Data section ->
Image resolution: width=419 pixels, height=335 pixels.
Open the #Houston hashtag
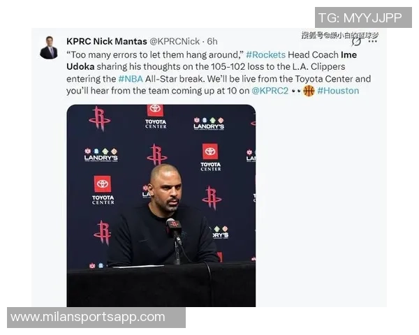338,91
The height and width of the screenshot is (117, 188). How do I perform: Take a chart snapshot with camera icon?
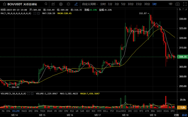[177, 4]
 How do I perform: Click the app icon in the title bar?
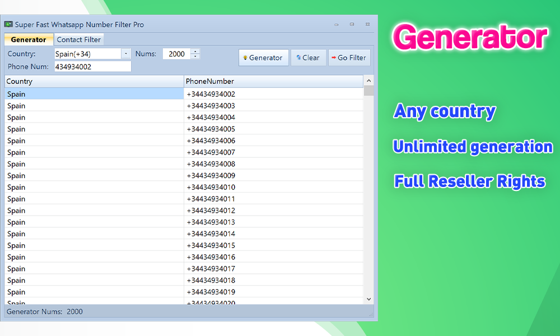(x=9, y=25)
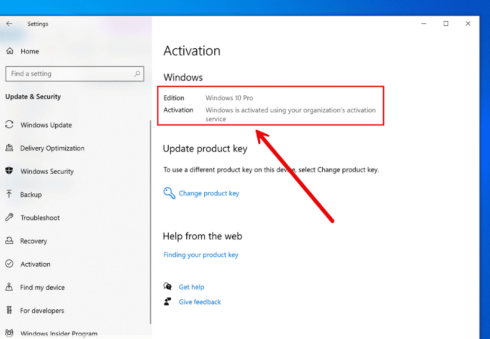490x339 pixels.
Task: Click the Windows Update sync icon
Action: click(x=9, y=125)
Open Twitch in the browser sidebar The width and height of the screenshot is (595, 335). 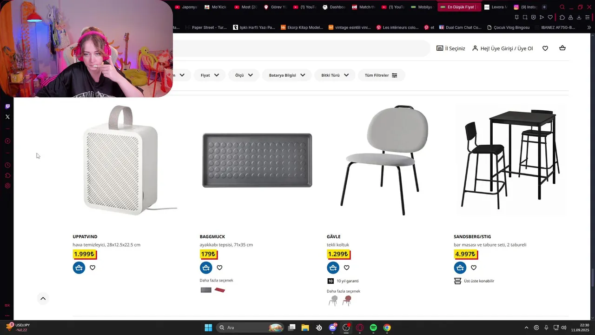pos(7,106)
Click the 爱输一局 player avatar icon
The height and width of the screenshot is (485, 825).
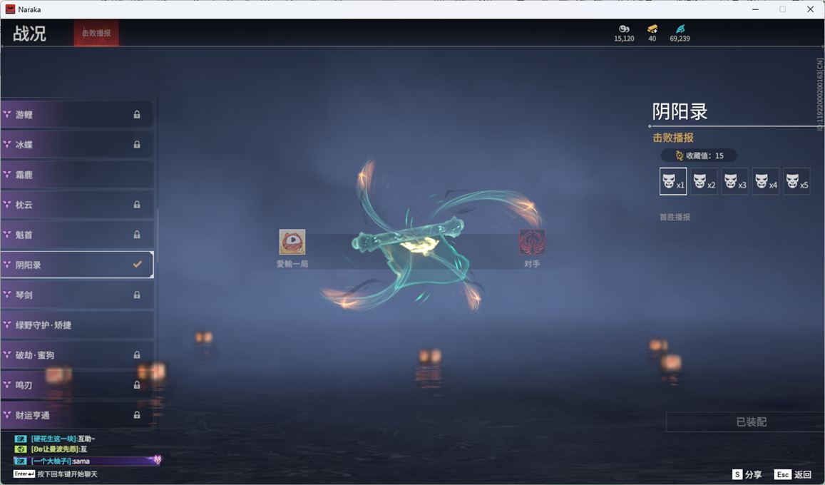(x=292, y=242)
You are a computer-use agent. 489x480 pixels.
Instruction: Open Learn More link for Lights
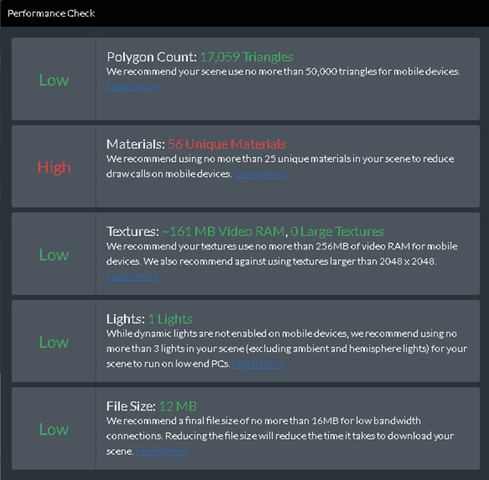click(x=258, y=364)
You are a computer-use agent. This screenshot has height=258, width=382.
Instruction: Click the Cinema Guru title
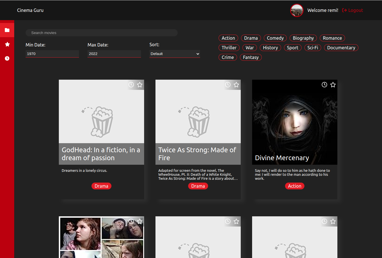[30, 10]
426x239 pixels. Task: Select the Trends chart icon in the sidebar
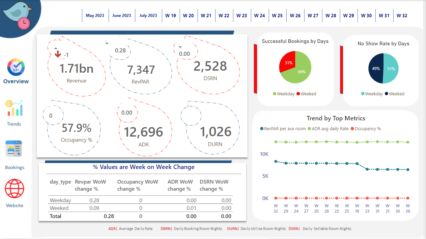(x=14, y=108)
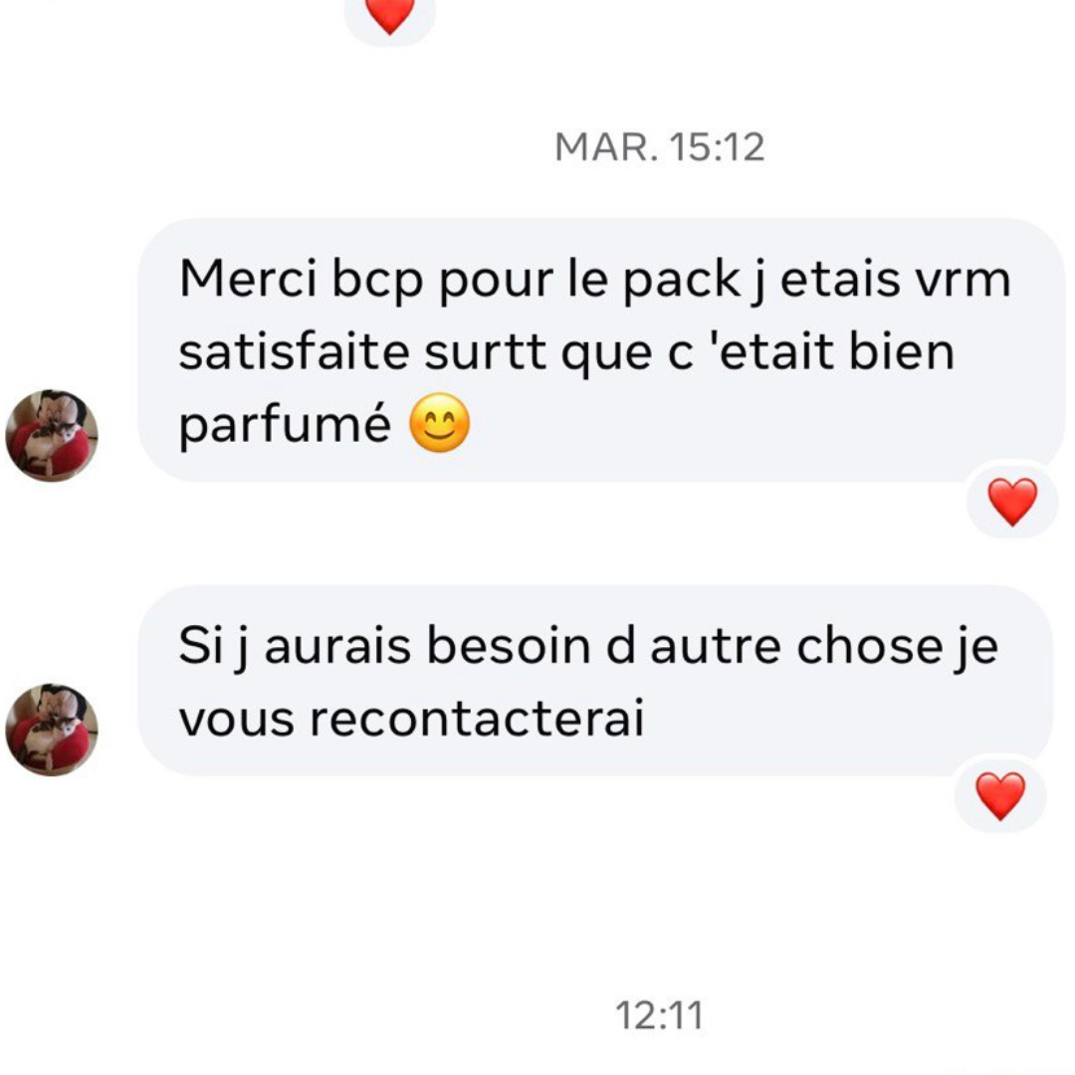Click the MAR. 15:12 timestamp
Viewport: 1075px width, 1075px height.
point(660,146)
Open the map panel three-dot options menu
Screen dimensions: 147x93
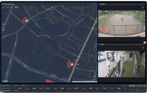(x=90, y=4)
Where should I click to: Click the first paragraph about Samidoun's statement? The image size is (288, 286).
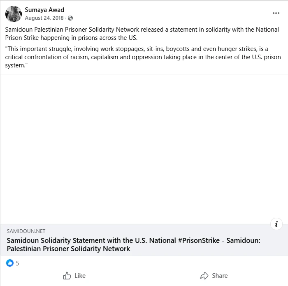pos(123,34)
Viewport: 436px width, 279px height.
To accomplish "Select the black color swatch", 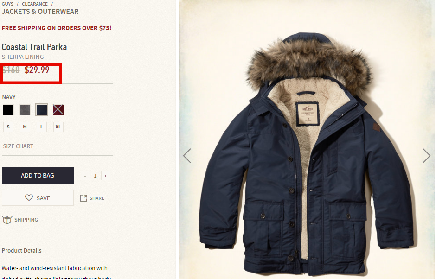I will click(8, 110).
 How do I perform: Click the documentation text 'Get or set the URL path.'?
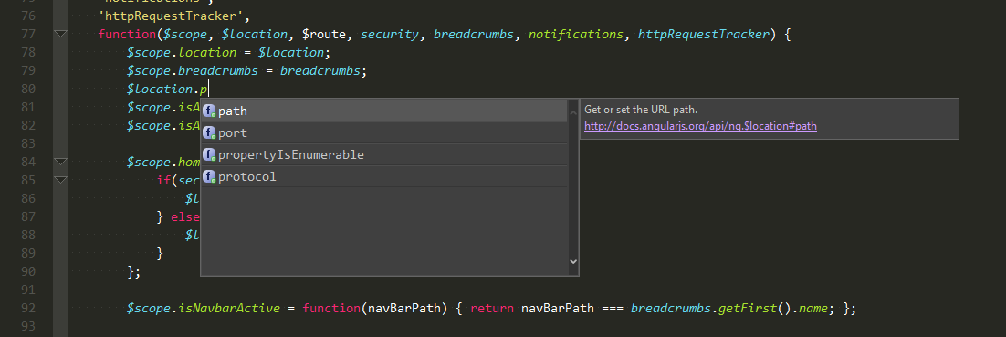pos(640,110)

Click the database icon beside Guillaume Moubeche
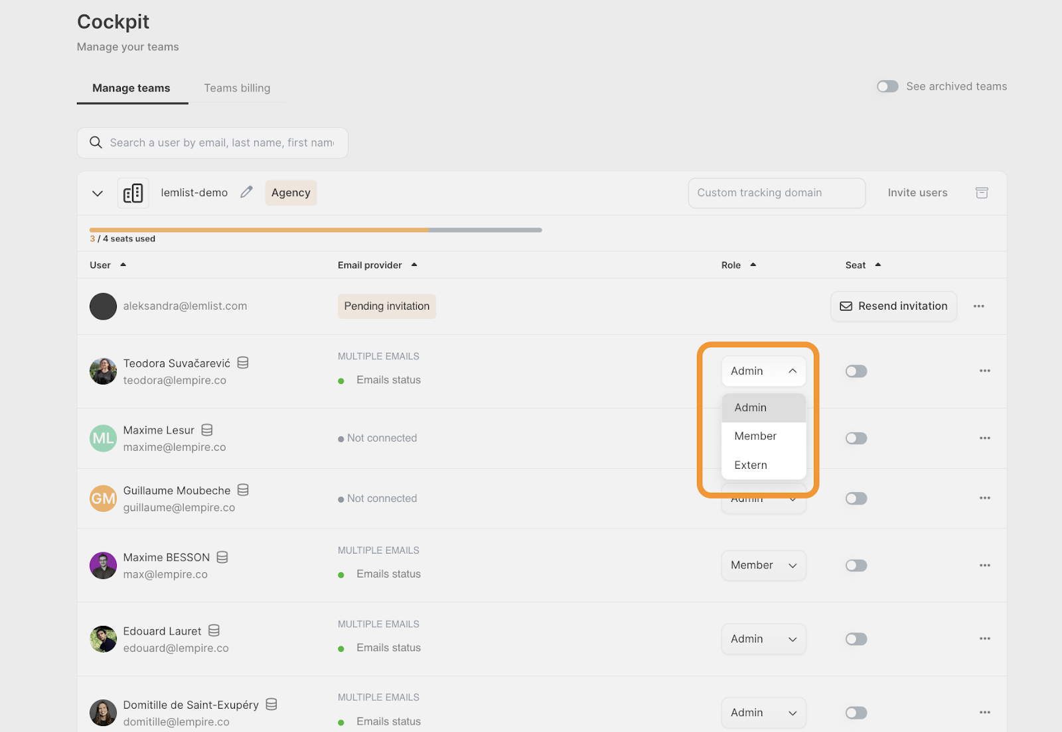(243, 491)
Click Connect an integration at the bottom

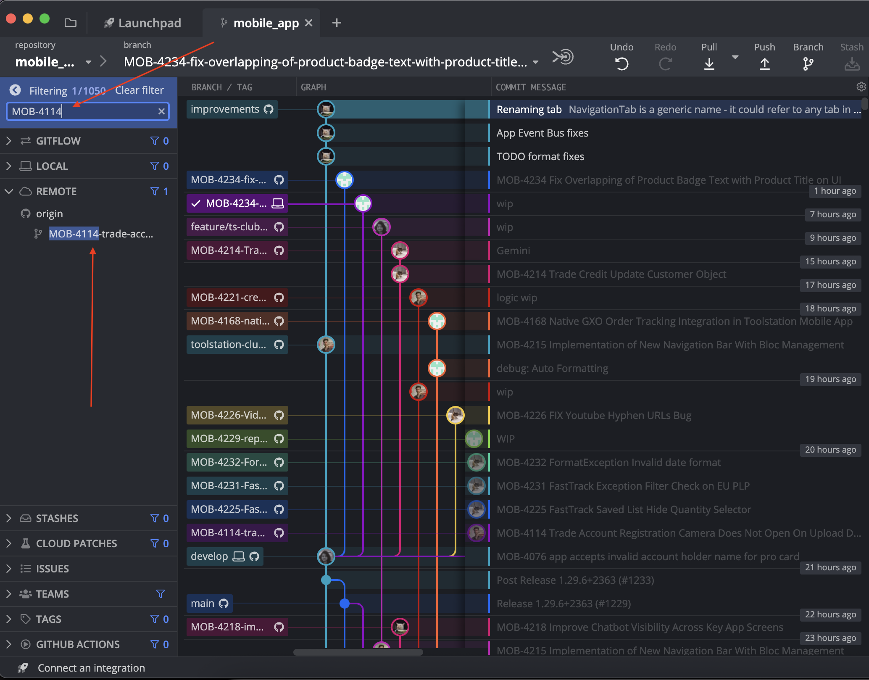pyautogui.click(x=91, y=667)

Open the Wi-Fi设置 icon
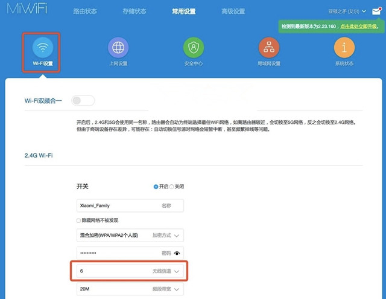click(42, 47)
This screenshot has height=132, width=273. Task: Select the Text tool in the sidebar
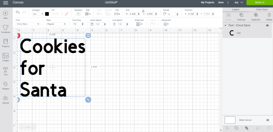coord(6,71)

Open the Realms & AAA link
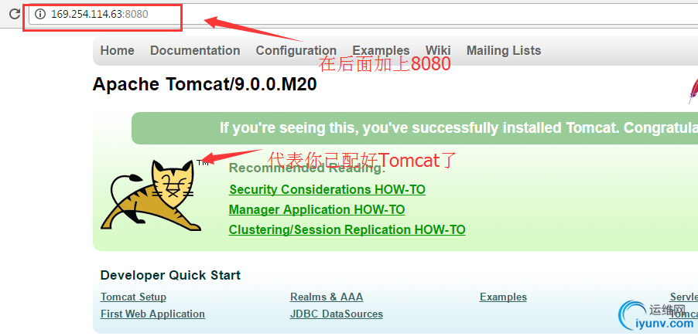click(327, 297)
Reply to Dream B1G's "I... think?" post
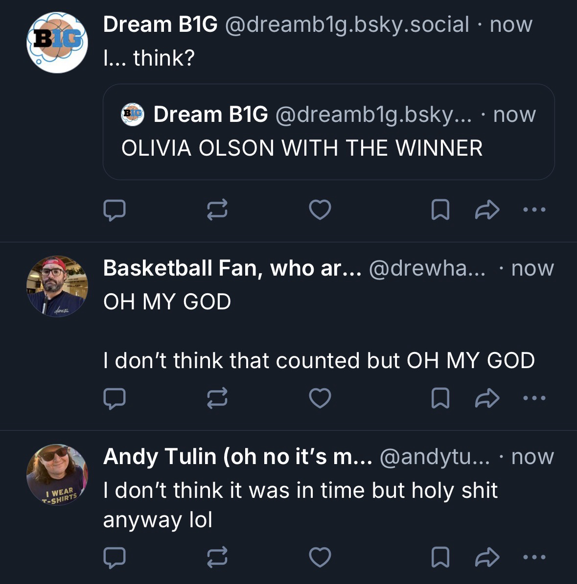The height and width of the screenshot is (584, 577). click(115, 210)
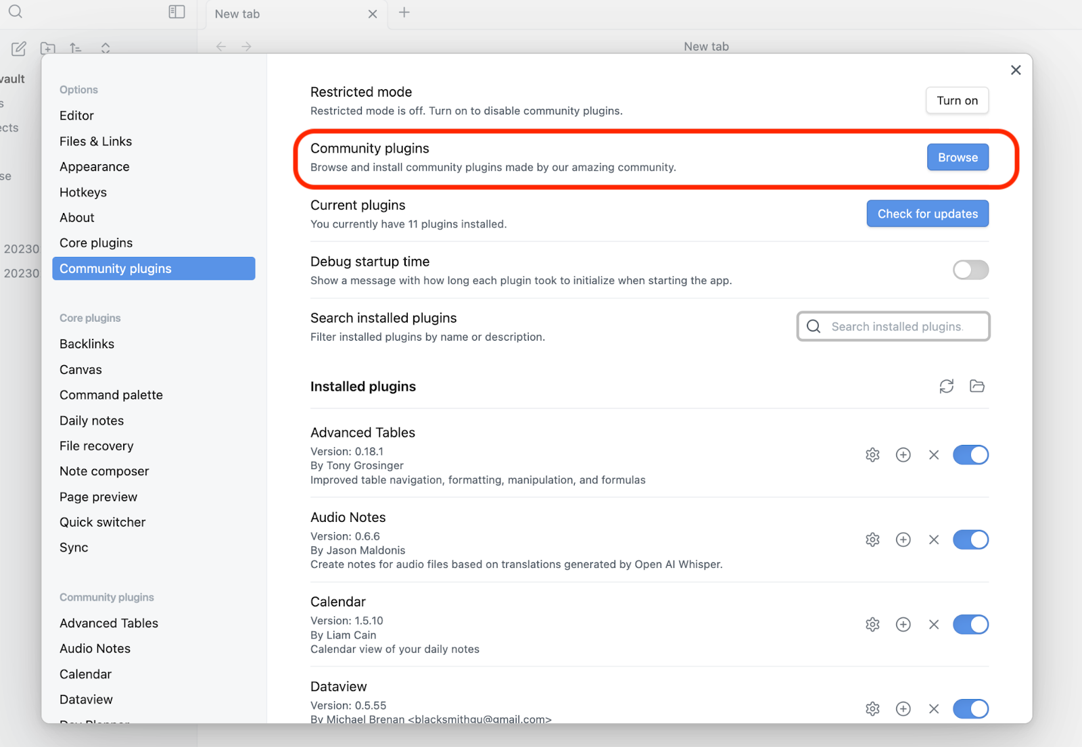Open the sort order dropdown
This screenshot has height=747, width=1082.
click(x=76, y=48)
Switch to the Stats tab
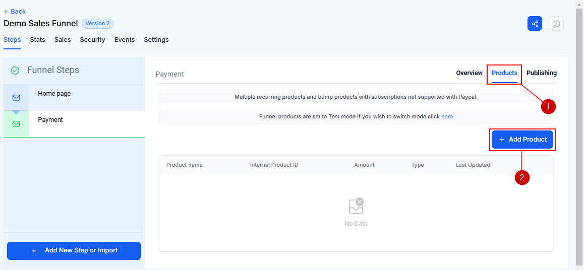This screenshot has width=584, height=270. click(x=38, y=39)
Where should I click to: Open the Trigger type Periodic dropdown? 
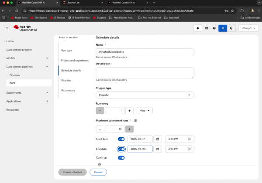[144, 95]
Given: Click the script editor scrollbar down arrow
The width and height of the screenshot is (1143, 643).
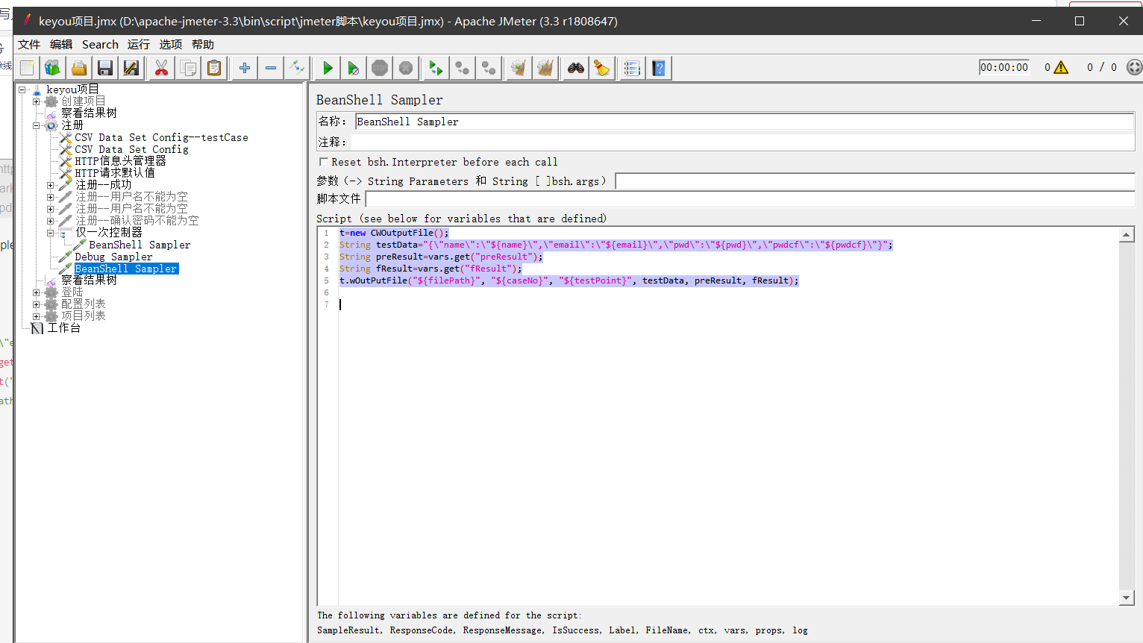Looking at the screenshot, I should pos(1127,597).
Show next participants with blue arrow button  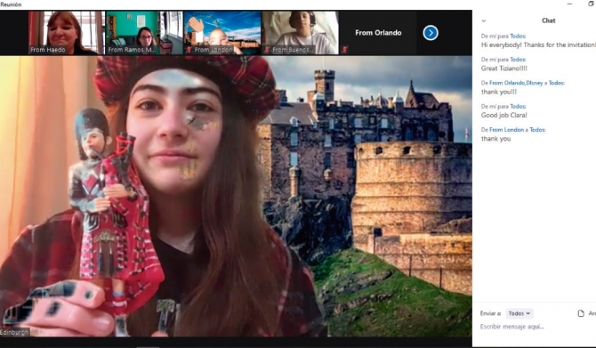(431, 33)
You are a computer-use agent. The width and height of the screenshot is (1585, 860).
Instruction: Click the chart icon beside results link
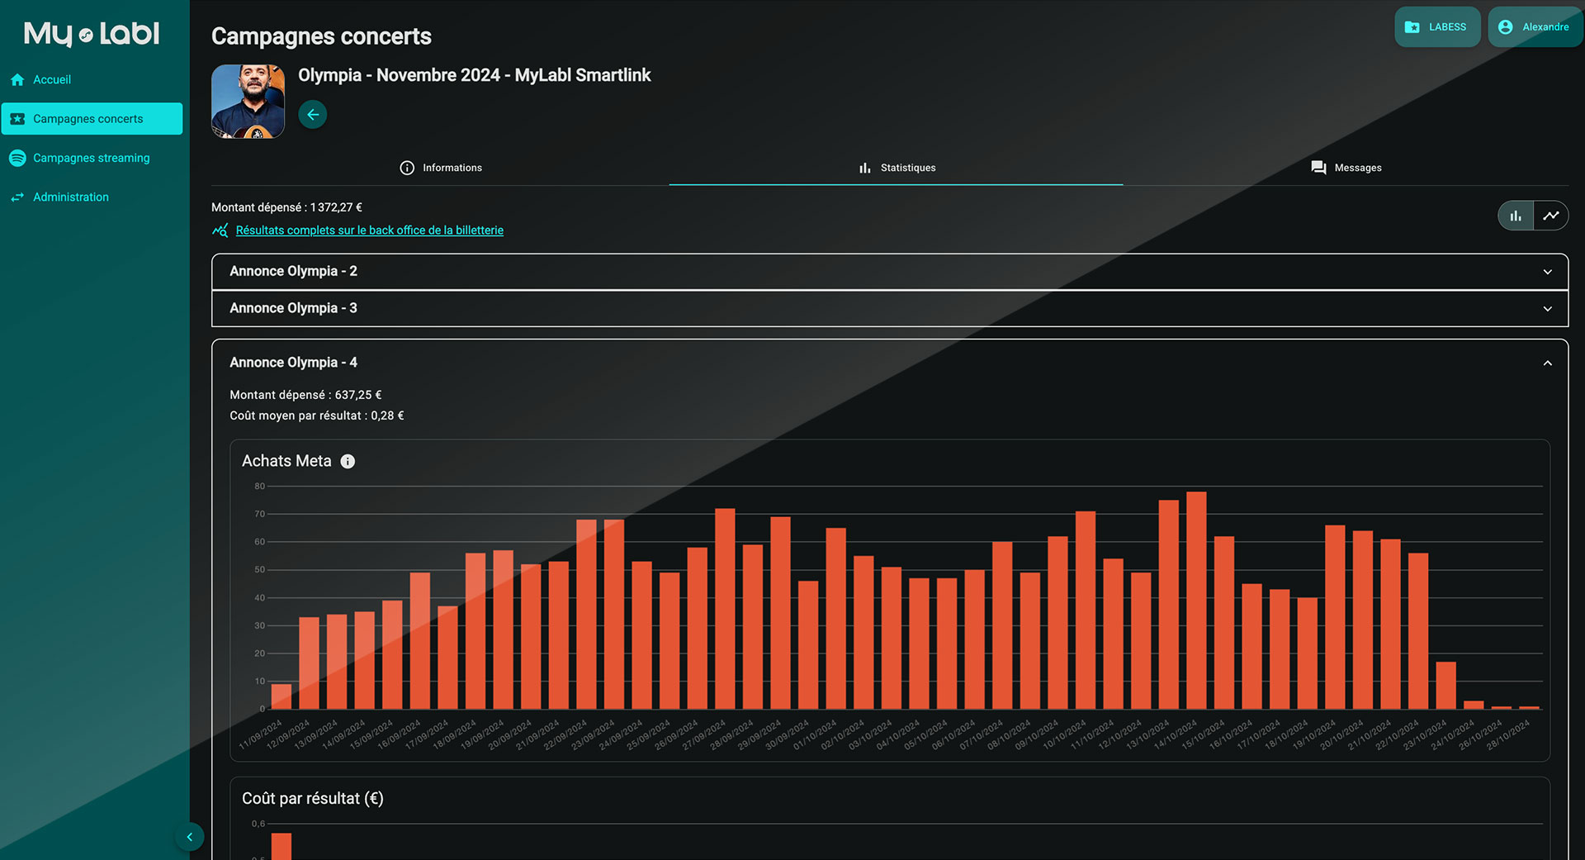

Exercise prompt -> Show each line of the entries above that contains the word "Where".

Exercise result ->
Where should I click to: Click the first paragraph about Samidoun's statement? The image size is (288, 286).
Where should I click to: Open the Trigger type Periodic dropdown? 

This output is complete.